Governor I Got Mine Fuck You is eager to be the first governor to take advantage of new rules from the Orange Loser forcing everyone off Medicaid and into the salt mines, no exceptions.

In a letter to state Medicaid directors Thursday morning, the Trump administration announced that it would allow states to require Medicaid recipients to participate in a work program or other form of approved “community engagement” in order to retain their health benefits. While there will supposedly be exceptions for disabled people, allowing states to implement the work requirement is a terrible idea. As a disability lawyer and disabled person myself, I know this policy change will be disastrous for my community in a number of important ways.
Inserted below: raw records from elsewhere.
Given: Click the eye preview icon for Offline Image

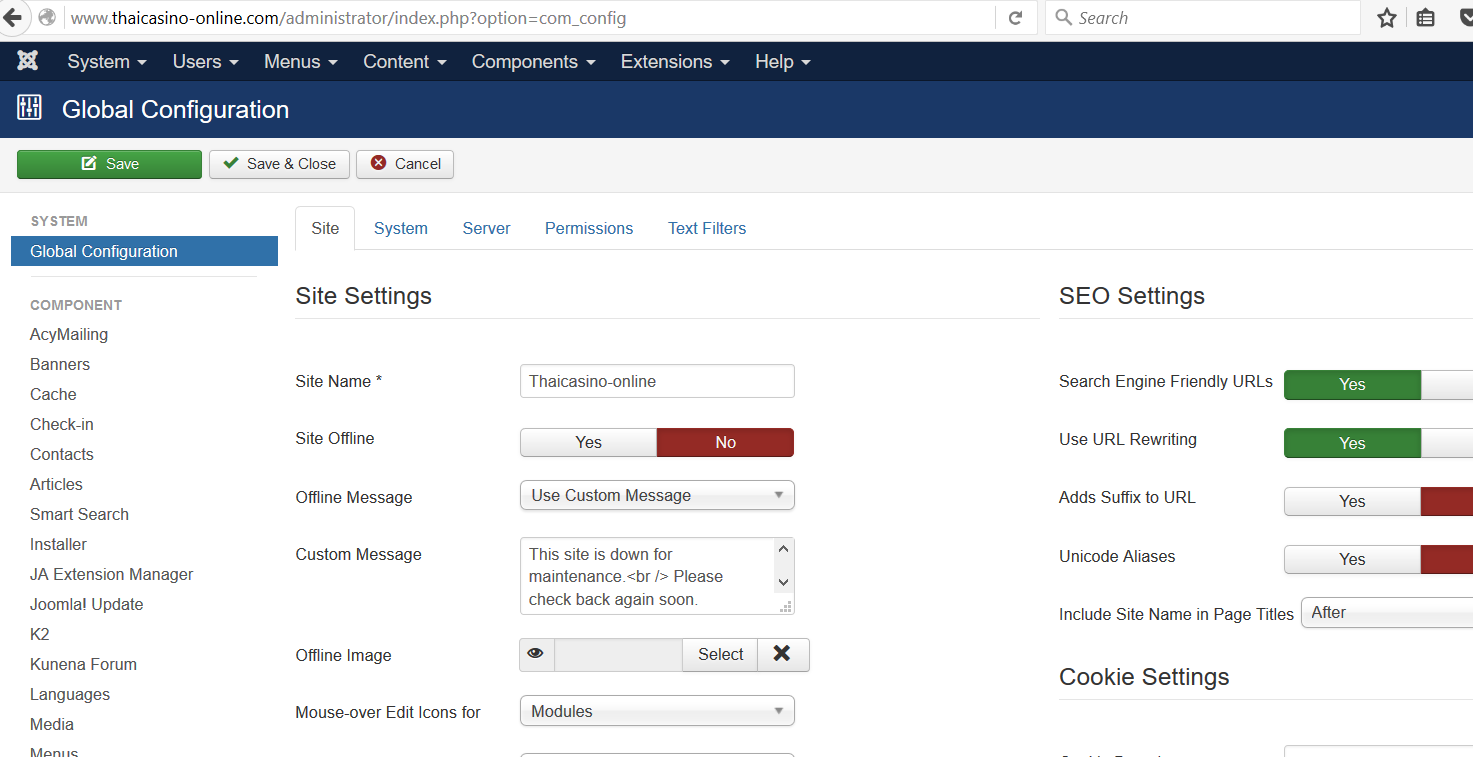Looking at the screenshot, I should 536,654.
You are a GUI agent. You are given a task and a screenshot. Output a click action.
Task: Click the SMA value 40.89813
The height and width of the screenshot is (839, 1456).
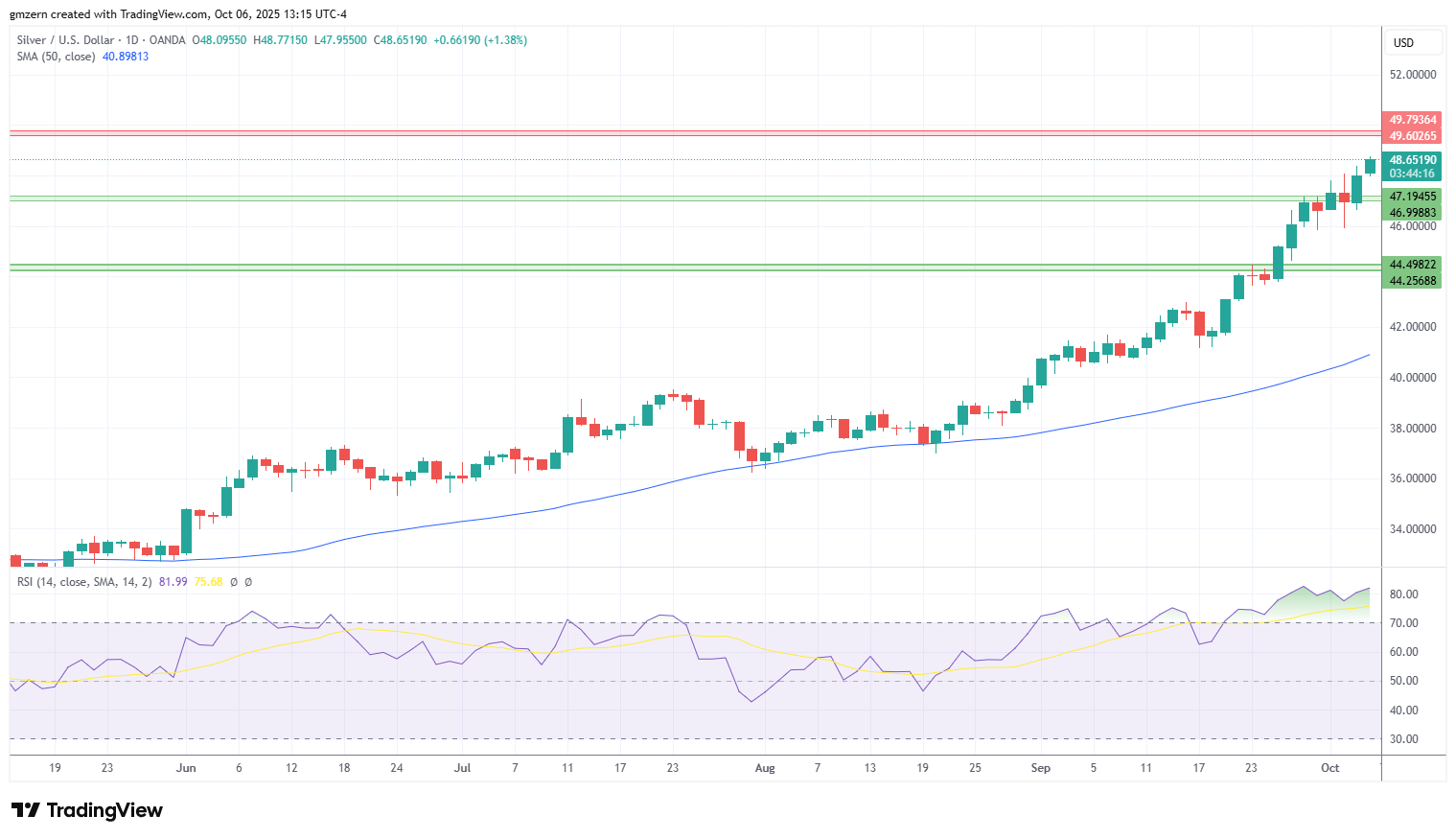[126, 57]
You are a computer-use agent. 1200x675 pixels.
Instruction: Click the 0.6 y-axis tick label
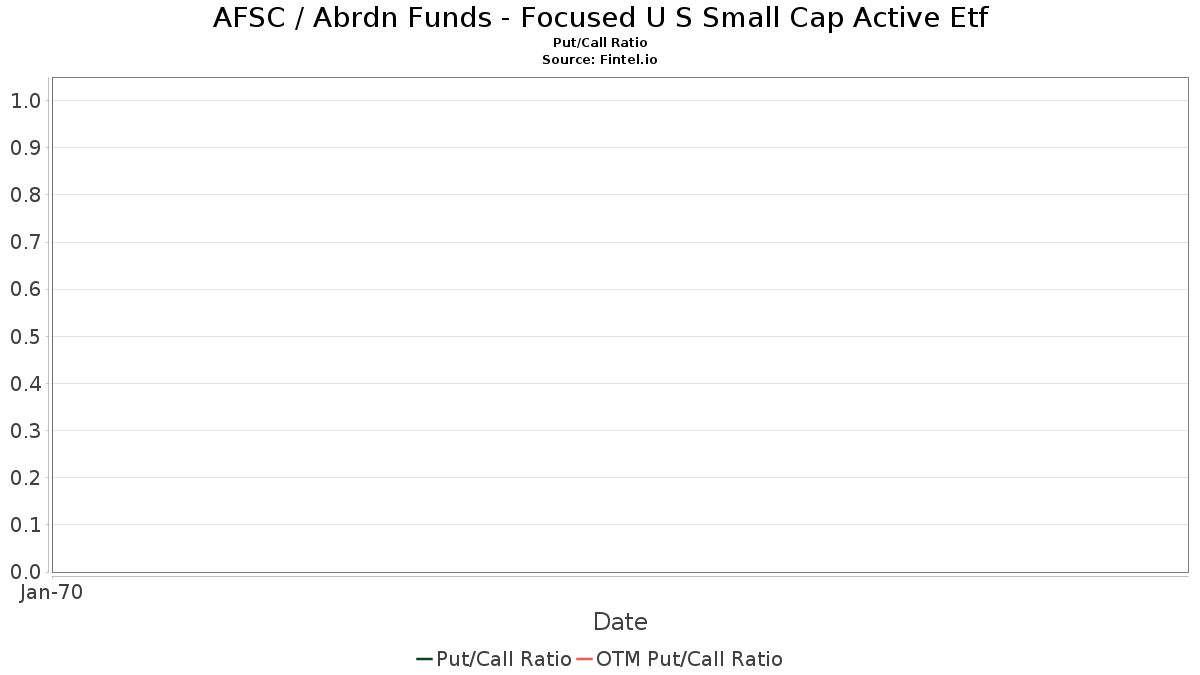[x=25, y=289]
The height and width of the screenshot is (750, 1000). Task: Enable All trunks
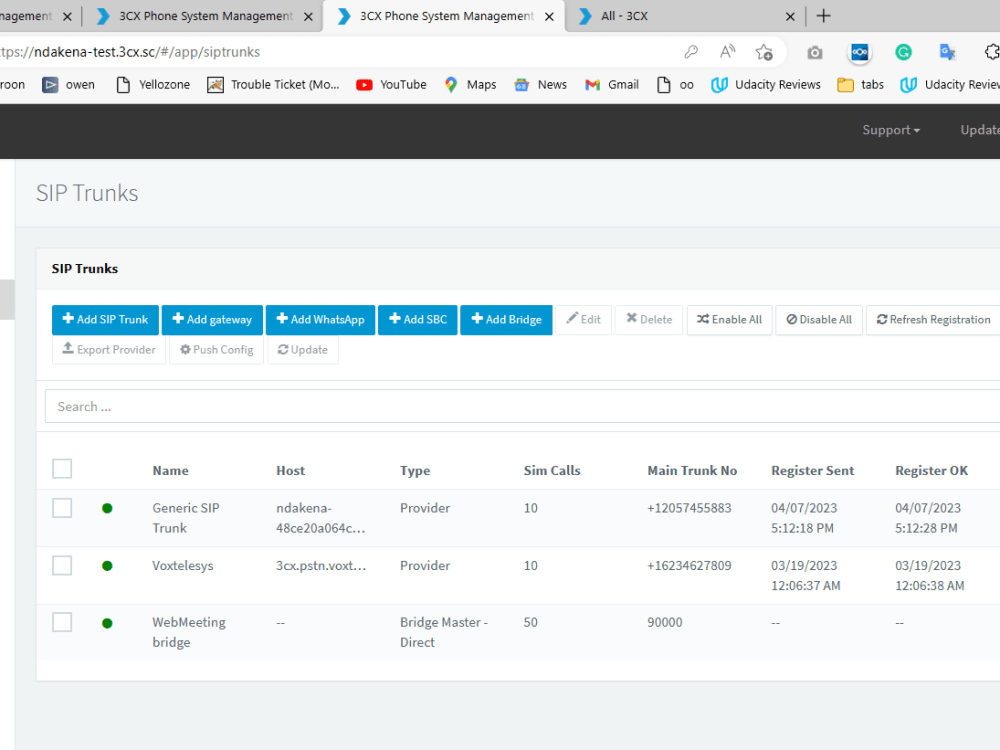click(729, 319)
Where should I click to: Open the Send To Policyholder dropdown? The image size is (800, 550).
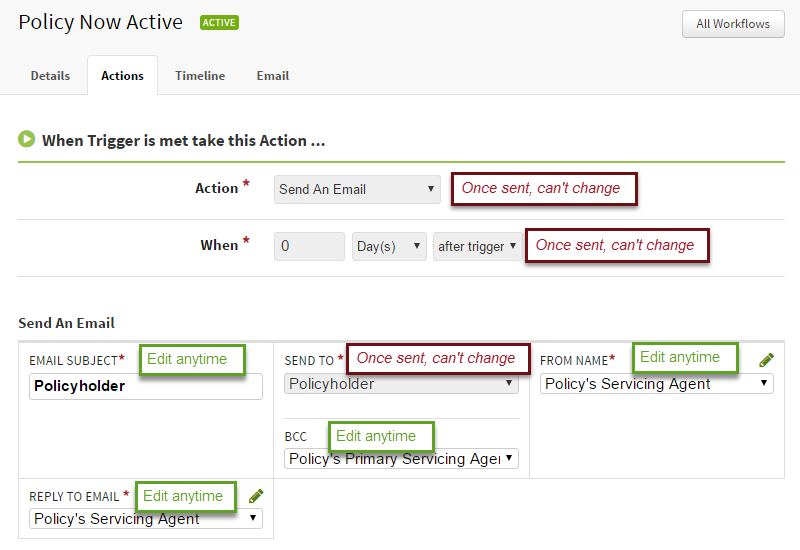401,384
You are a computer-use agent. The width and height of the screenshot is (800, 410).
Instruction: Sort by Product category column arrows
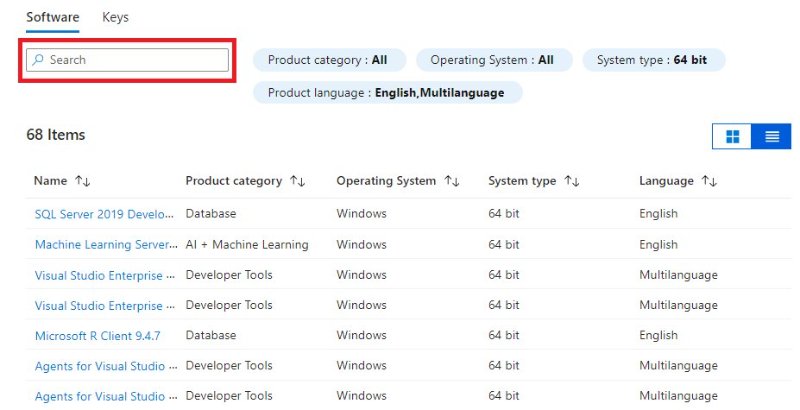pyautogui.click(x=297, y=181)
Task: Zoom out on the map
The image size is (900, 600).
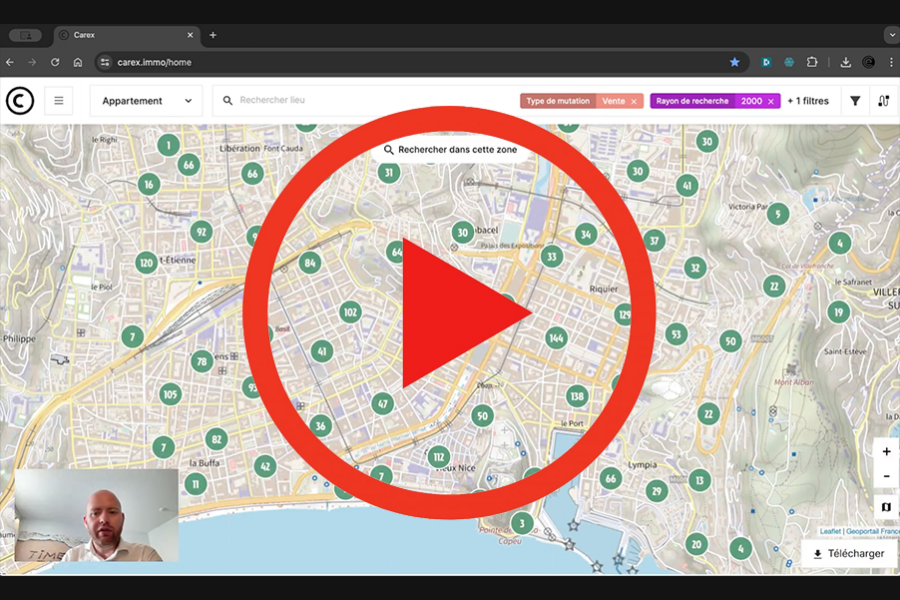Action: [886, 477]
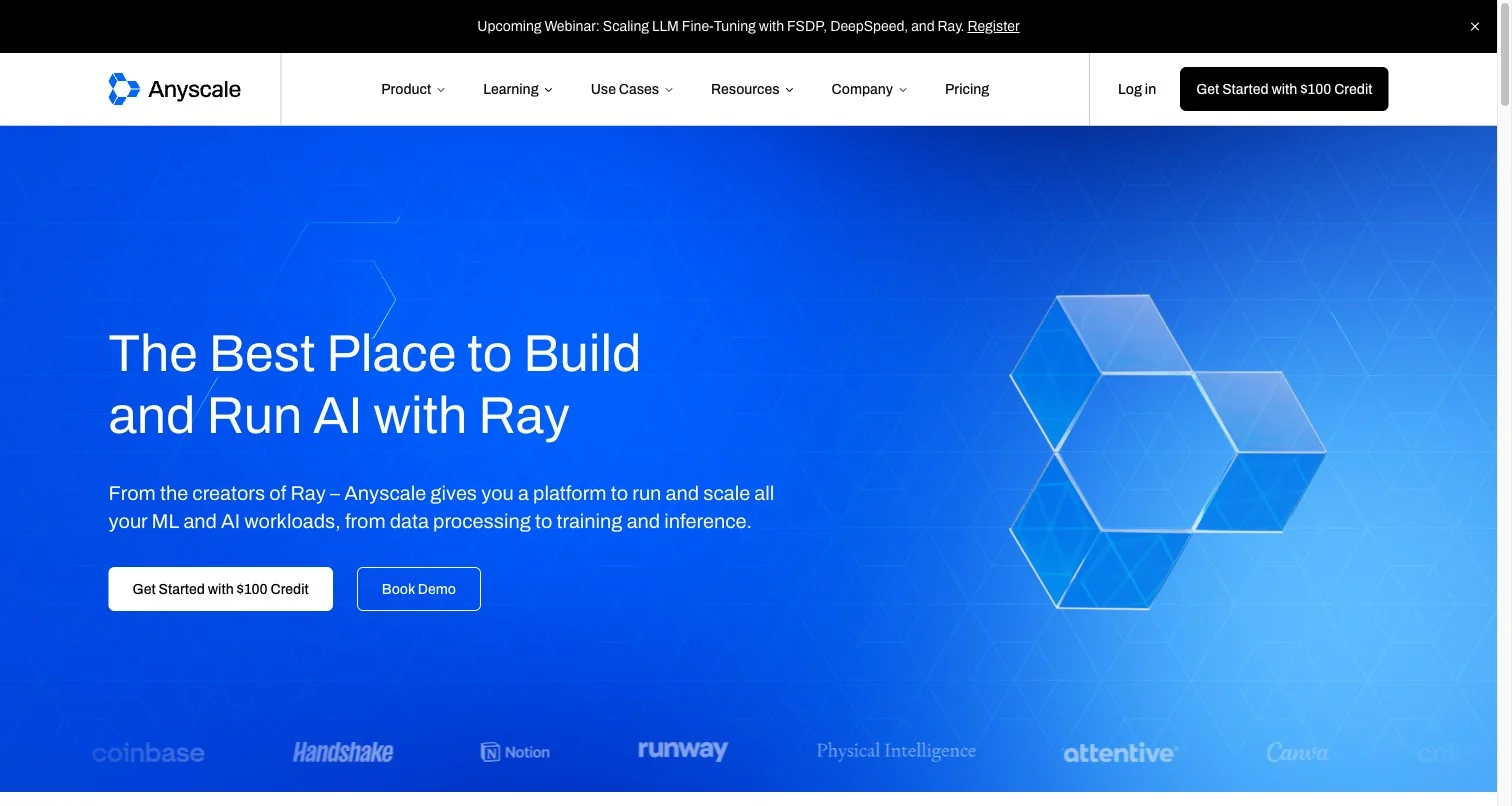Dismiss the webinar announcement banner
The width and height of the screenshot is (1512, 806).
[x=1474, y=26]
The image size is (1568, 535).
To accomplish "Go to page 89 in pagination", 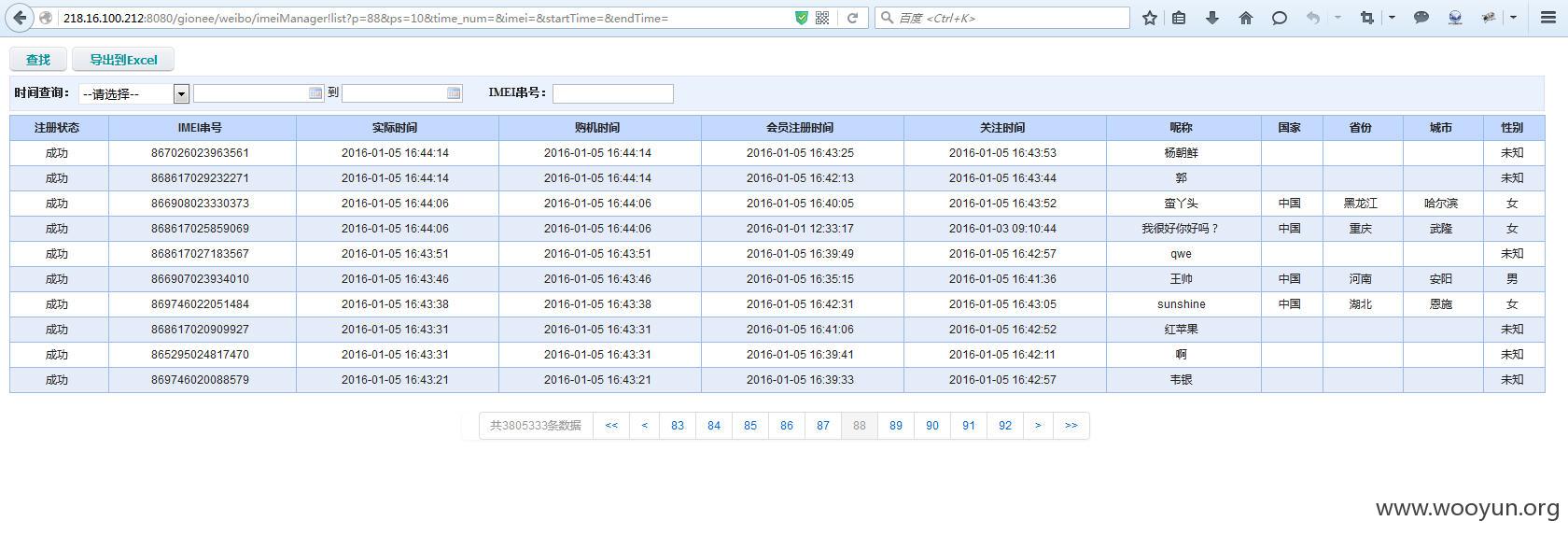I will pyautogui.click(x=896, y=426).
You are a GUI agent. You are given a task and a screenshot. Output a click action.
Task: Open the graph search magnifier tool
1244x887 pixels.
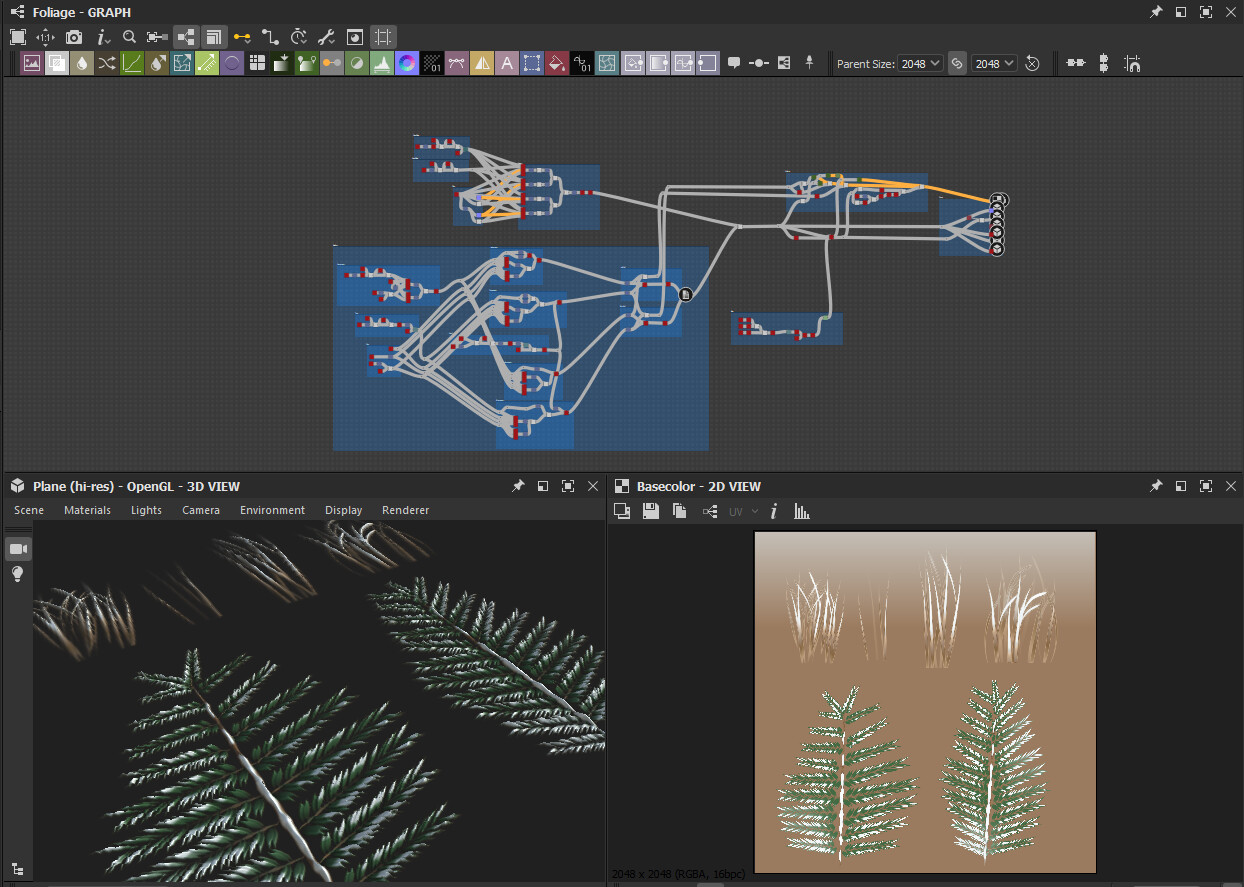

My first concern involves the eligibility process. According to the Washington Post, states will be able to decide for themselves who qualifies as “disabled” for the purpose of being exempt from the work requirement. No matter how broad they define the category, there will be disabled people who do not qualify for the exemption even though they should.

I know this from experience. Indeed, in my role as an appeals lawyer for people applying for social security disability, I often deal with similar problems. The Social Security Administration acknowledges that its standard for social security disability eligibility is “very strict.” Many people who eventually do qualify for benefits have to go through several appeals that can take years. And even if the standard for Medicaid work-requirement exemption is much more lenient than the standard for social security, it still grants the state a mechanism requiring people to fight for coverage they should be entitled to.
And what about hundreds of thousands of bedridden seniors in nursing homes? Medicaid pays 80 percent of nursing home bills in this country. Maybe those oldsters could push brooms from their beds.

Also half of all childbirth costs.  Maybe the most efficient path there is not to expect newborns to actually haul coal, but just turn them into cold cuts for starving disabled miners to eat.

Cutting Medicaid - and that's what this is, a massive cut in the health plan that supports children, the elderly and the disabled - is eating our seed corn.

But Bevin and his butt buddy don't care about that; they only care about eliminating every Democratic program that give working people a chance to survive in a libertarian economy - and good reasons to vote against repugs.

Hey, only 14 calendar days - 10 working days - to file to run for office in Kentucky's 2018 elections.  Many fine seats still have no Democratic candidates!  Don't let them go begging!

1 comment:

donnah said...

I live in neighboring Ohio. I'm appalled that this new program is being put into place in Kentucky and assume it will be implemented in other states as well. I can imagine the smug approval of the Republicans as they pat themselves on the back for having finally established new ways to cause damage to the poor and eliminate them altogether. After all, why should they provide care for the less able? This program will clear out the human detritus and debris! And the unworthy thieves who suck money from the coffers.

I know people who have sought unemployment benefits and the hoops they've had to jump through are daunting. Imagine facing pages of forms to be filled out and notarized and the waiting periods...and imagine it if you're sick or disabled.

This administration is full,of hateful, mean-spirited old buzzards. We've got to turn things around before they kill us all.